* EXERCISE DETAILS
Whenever a picture appears in the records, exclude it, and transcribe everything else exactly.

GIVEN ENTRIES Block Start

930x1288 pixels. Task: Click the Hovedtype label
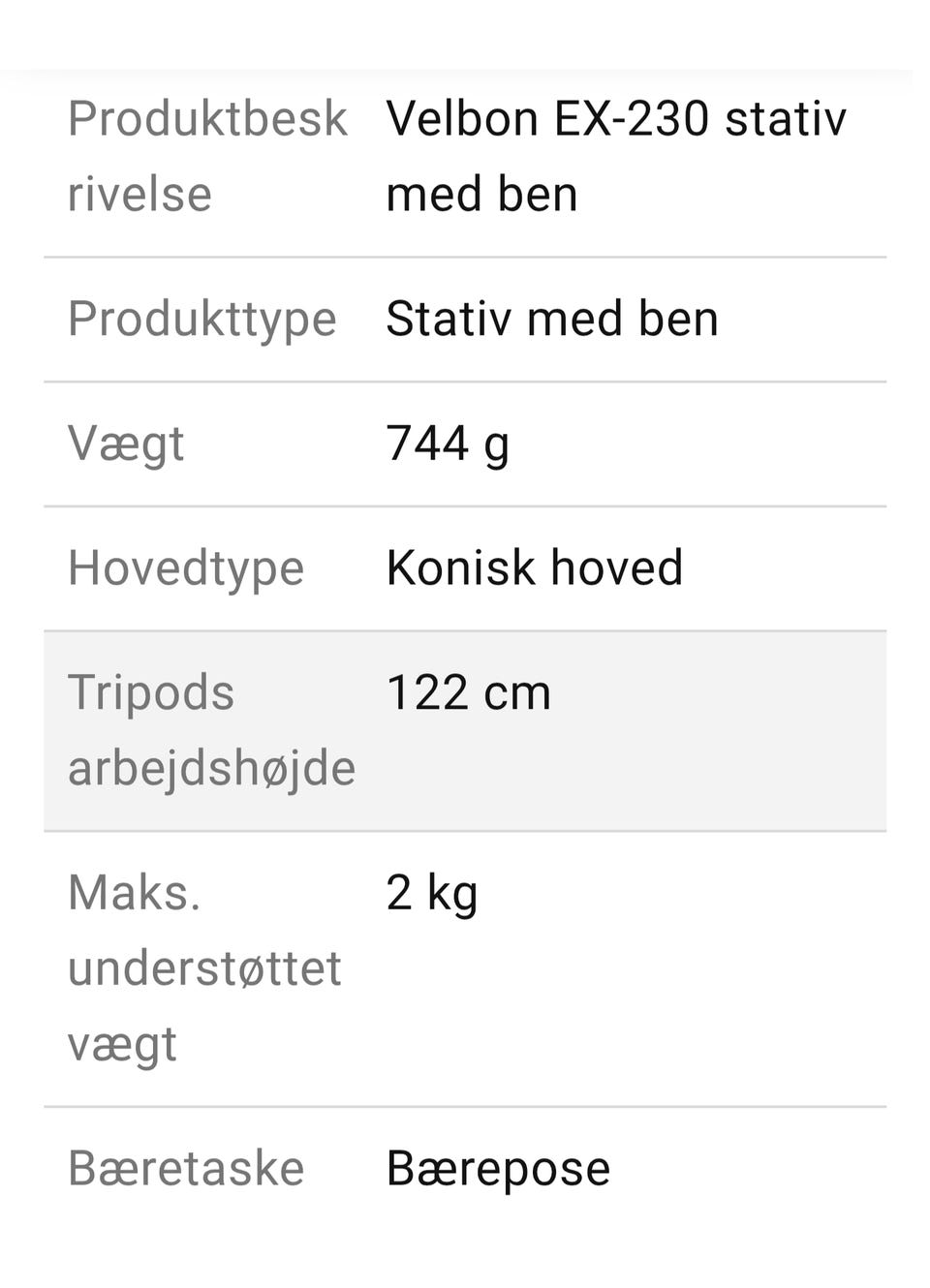(x=185, y=567)
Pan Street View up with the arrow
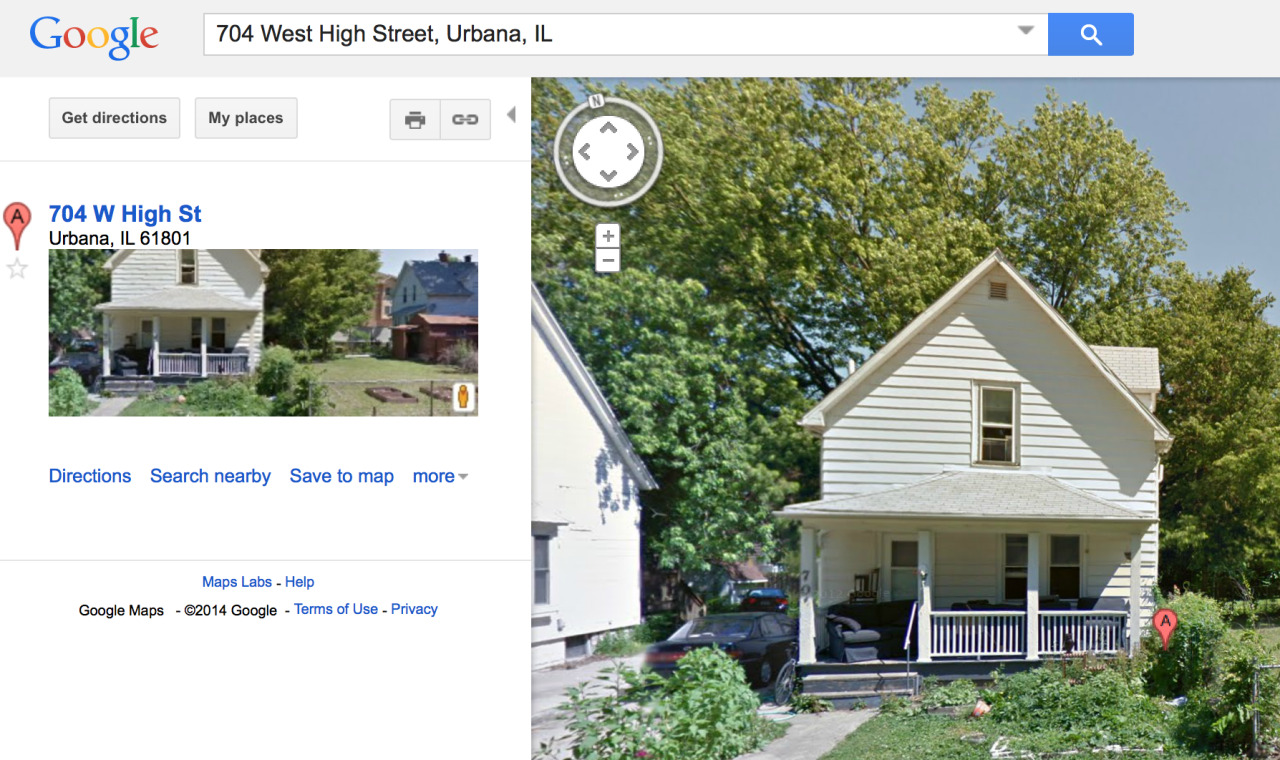Viewport: 1280px width, 760px height. (608, 128)
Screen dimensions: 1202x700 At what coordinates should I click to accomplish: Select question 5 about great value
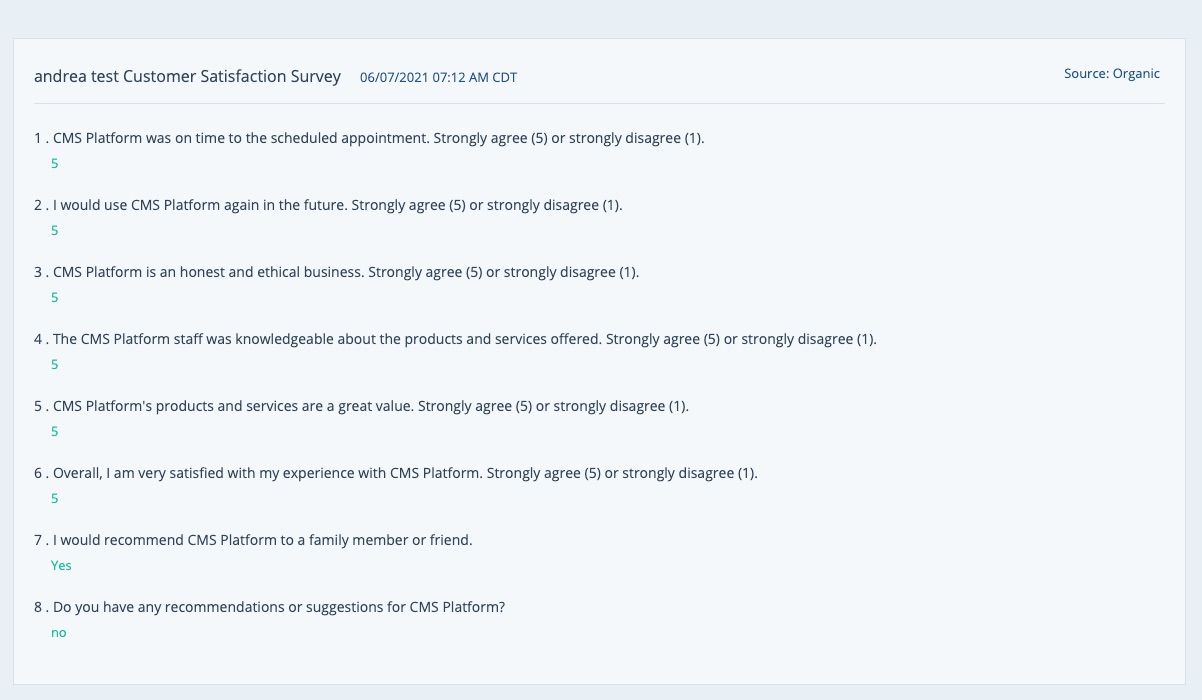[x=361, y=406]

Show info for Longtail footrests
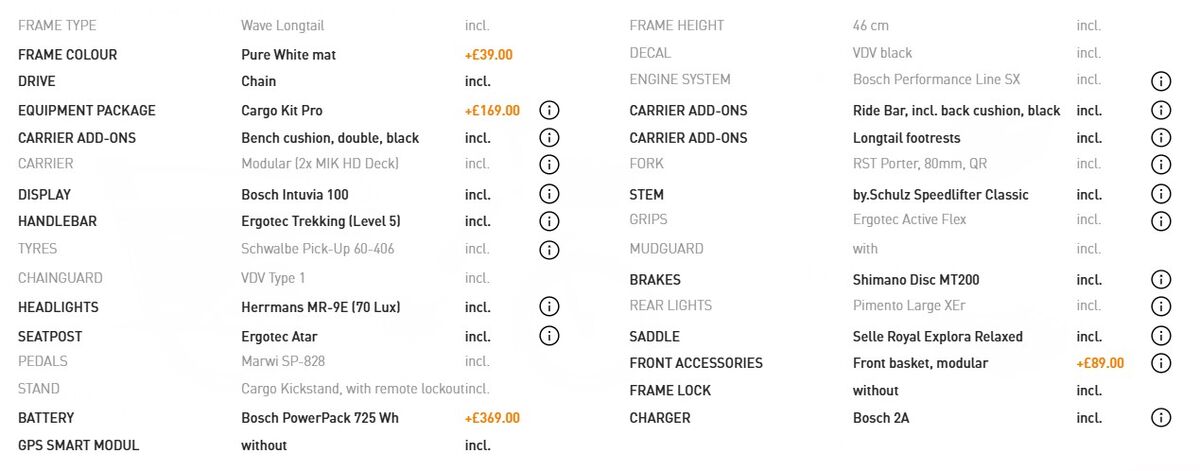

GIVEN ENTRIES Block End

* WRITTEN RESPONSE
930x1288 pixels. Task: Click the Hovedtype label
(x=185, y=567)
Pan Street View up with the arrow
Viewport: 1280px width, 760px height. (608, 128)
Screen dimensions: 1202x700 At what coordinates should I click to accomplish: Select question 5 about great value
[x=361, y=406]

Show info for Longtail footrests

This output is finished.